What actually happens:
- Changing “dims=30” to “dims=20” makes a cluster disappear.
- A reviewer asks why SCTransform was used instead of log-normalization.
- Same pipeline applied to tumor and blood fails on one of them.
- Interpretation hinges on a cluster that only appears with one clustering resolution.
Why this happens:
- Black-box use: Analysts run scripts without understanding what each function does.
- No sensitivity analysis: Pipelines are brittle, but teams never test how stable results are under different parameter choices.
- Tool mismatch: Some tools perform poorly on small sample sizes or high heterogeneity but are used anyway.
What experienced analysts do differently:
- Read the documentation, then test key parameters on your dataset.
- Don’t blindly trust the clustering result - try different resolutions, or use complementary methods (e.g., Leiden vs Louvain).
- Understand what normalization method does to your variance structure before running DE tests.
Hard lesson learned:
Default pipelines give you reproducibility - but not necessarily truth. They’re a starting point, not an end. We’ve seen clients build entire stories on Seurat defaults, only to collapse under reviewer questions.
The problem:
UMAP is powerful. It makes high-dimensional data look beautiful. But people forget - UMAP is not a microscope. It distorts. It simplifies. And it often misleads.

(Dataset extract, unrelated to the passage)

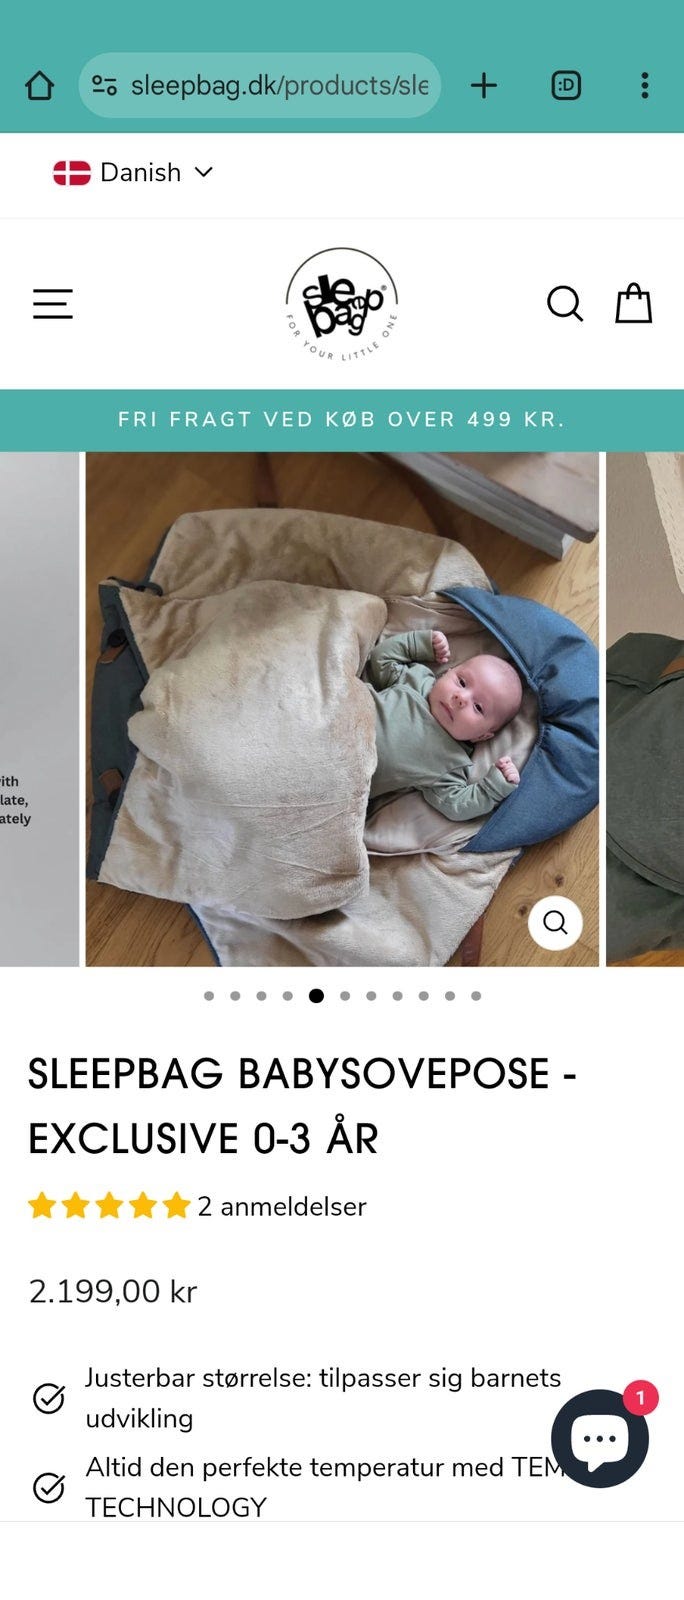
Task: Select the last image carousel dot
Action: 476,996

Too many teams interpret UMAP plots as “truth”: this cluster is close to that one, or this gradient means lineage. But UMAP reflects local structure and sampling density. Not biology.
What actually happens:
- A reviewer says: “Why do activated T cells lie closer to monocytes than naïve T cells?”
- UMAP shows a nice linear gradient, but known differentiation stages don’t match it.
- Cells from different tissues appear to “merge,” but batch labels explain everything.
- Entire cluster interpretations are based on distance that isn’t preserved in UMAP.
Why this happens:
- Over-interpretation of UMAP: People use UMAP distance or orientation as if they reflect biology.
- No check with PCA or other embeddings: Teams don’t compare UMAP to raw PC space, where global structure is better preserved.
- Failure to test stability: UMAP has randomness. Without setting seeds or comparing runs, people get fooled by artifacts.
What experienced analysts do differently:
- Always interpret UMAP as qualitative, not quantitative.
- Validate spatial relationships using multiple embeddings - PCA, diffusion maps, force-directed graphs.
- Be skeptical of clusters that rely only on UMAP shape without marker gene support.
Hard lesson learned:
UMAP can be beautiful and deadly. It shows you patterns - true or not. Experienced analysts know that UMAP plots sell a story, but deeper analysis must test whether that story holds up.